Sorry, but no Evangelicals here.
And Wilson was not a catholic, period. Smith was, yes, but since he was not the only founder it would stand to reason that not all sponsors must be catholic.
Frankly… I don’t think it should make a “lick of difference” whether or not a person’s sponsor is of the same faith. It is my understanding that “religion” is not part of the program…
From the official website of Alcoholics Anonymous:
Alcoholics Anonymous® is a fellowship of men and women who share their experience, strength and hope with each other that they may solve their common problem and help others to recover from alcoholism. The only requirement for membership is a desire to stop drinking. There are no dues or fees for AA membership; we are self-supporting through our own contributions. AA is not allied with any sect, denomination, politics, organization or institution; does not wish to engage in any controversy, neither endorses nor opposes any causes. Our primary purpose is to stay sober and help other alcoholics to achieve sobriety.
Bold emphasis is mine.
The religion of the sponsor does not matter.
Religion doesn’t matter of course, I just said it because it would be nice to appoint a practicing Catholic since a Catholic saved him from himself.
my boyfriend is in AA and his sponsor is a Catholic, since we are Catholics it is really nice to be in the same page. these sponsors can also become an spiritual advisers.
And your boyfriend is wise!!! Look, there is no requirement for a Catholic sponsor, but as a recovering alcoholic, I can tell you that very often a non-Catholic cannot understand the role of the church in our lives.
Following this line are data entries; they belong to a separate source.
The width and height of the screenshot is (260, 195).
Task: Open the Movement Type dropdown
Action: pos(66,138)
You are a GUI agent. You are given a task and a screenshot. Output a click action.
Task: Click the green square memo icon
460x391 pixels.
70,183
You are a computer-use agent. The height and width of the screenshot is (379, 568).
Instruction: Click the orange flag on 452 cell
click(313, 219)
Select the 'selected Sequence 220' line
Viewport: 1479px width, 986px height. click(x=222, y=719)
My experience (30 yrs sober) is that a Catholic sponsor is a little more in tune with the specific issues a Catholic will have. Many of you may not know this, but very often our issues that led us to drink are from our childhood and quite often about family issues. Growing up in a Catholic family is most often understood by other Catholics.
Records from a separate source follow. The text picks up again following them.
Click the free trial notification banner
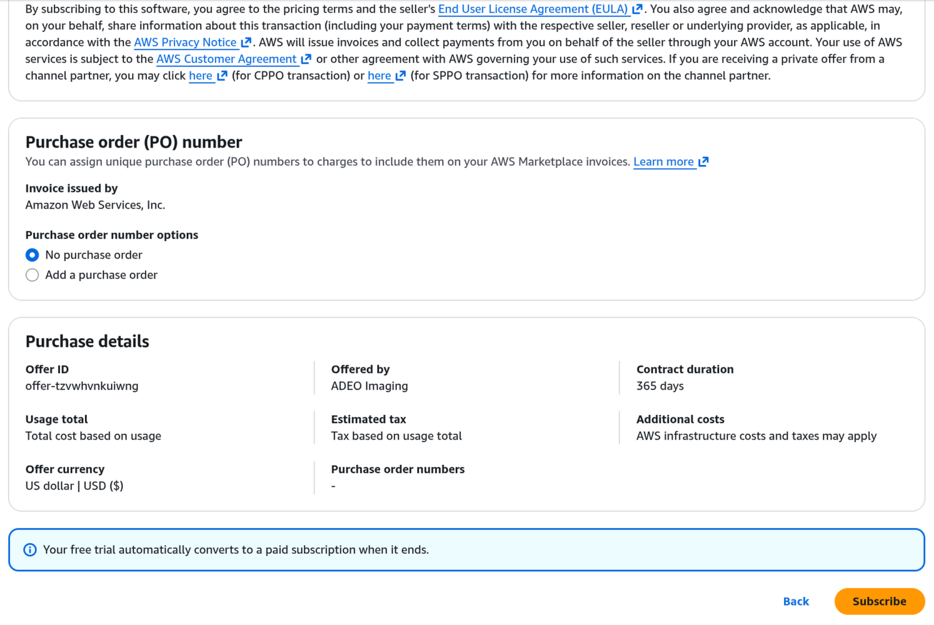The image size is (934, 625). click(467, 550)
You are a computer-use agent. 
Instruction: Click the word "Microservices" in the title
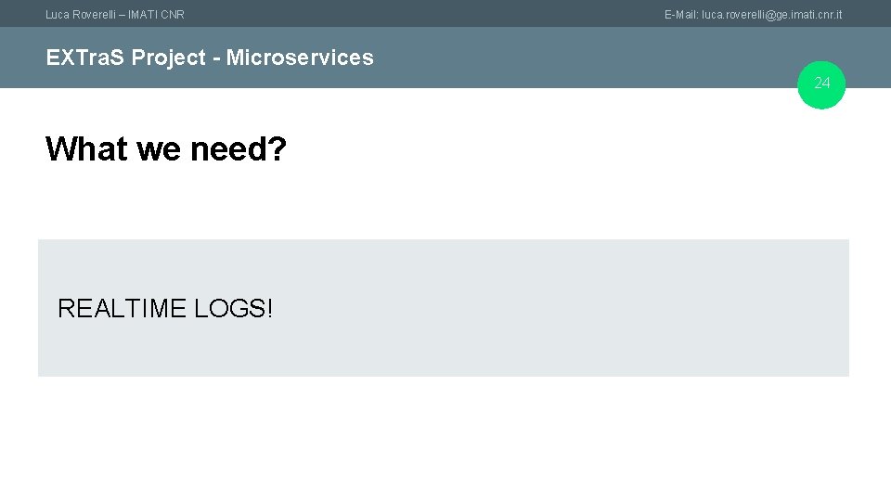tap(300, 58)
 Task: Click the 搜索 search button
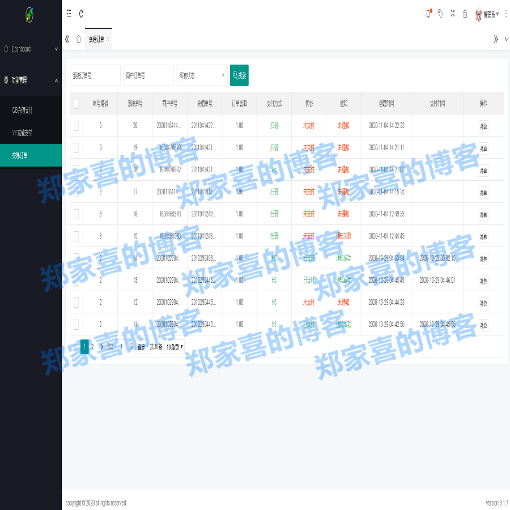pyautogui.click(x=239, y=75)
i agree with you. it was a blessing that my boyfriend found a Catholic sponsor. i dont want to sound mean or anything like. but if our beliefs are not the same, things can get even more difficult.
AA does talk about God a lot. Turning your will and your life over to the care of God. I want to make sure the God I believe in is the true God.
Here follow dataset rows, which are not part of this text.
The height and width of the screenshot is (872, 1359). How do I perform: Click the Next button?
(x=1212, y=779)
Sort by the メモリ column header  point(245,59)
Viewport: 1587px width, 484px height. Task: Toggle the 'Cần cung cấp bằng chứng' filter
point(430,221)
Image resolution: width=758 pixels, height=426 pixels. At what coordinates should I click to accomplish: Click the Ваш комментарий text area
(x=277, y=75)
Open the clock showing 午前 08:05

I think the best you should do is find a sponsor who is not anti-Catholic. There are other matching criteria, like gender, educational level, length and quality of sobriety that are important, too.
Who knows, you might end up converting a non-Catholic sponsor.
No Evangelicals in AA. I wonder why?
No evangelicals founded AA but I can attest to the presence of many evangelicals at the meetings.
BlestOne has a point. I also have long-term recovery. I hate to bring the discussion around to a hot topic, but I have reconsidered my previous comment, which I will be adding to the book I am writing.
I am particularly concerned about Mormon infiltration of the 12-Step Recovery programs. Breaking of confidentiality and malicious gossip serve to select people of European ancestry and, in particular, members of the LDS community for successful recovery. Online support or meetings based on cultural and religious heritages might remedy this.
BEWARE. LDS are a non-drinking culture-- however, they replace drinking with a worse addiction. Sick religion. It can kill.
I assume you are asking about an AA sponsor, not an RCIA one, like I first thought!
I’m also a member with long-term sobriety. I think the important thing about your sponsor is that they not question your Catholic faith, and not try to draw you away from it. That would mean someone who is either dedicated to the concept of “God as we understand Him,” or a fellow Catholic.
And, as Jerusha said,
There are other matching criteria, like gender, educational level, length and quality of sobriety that are important, too.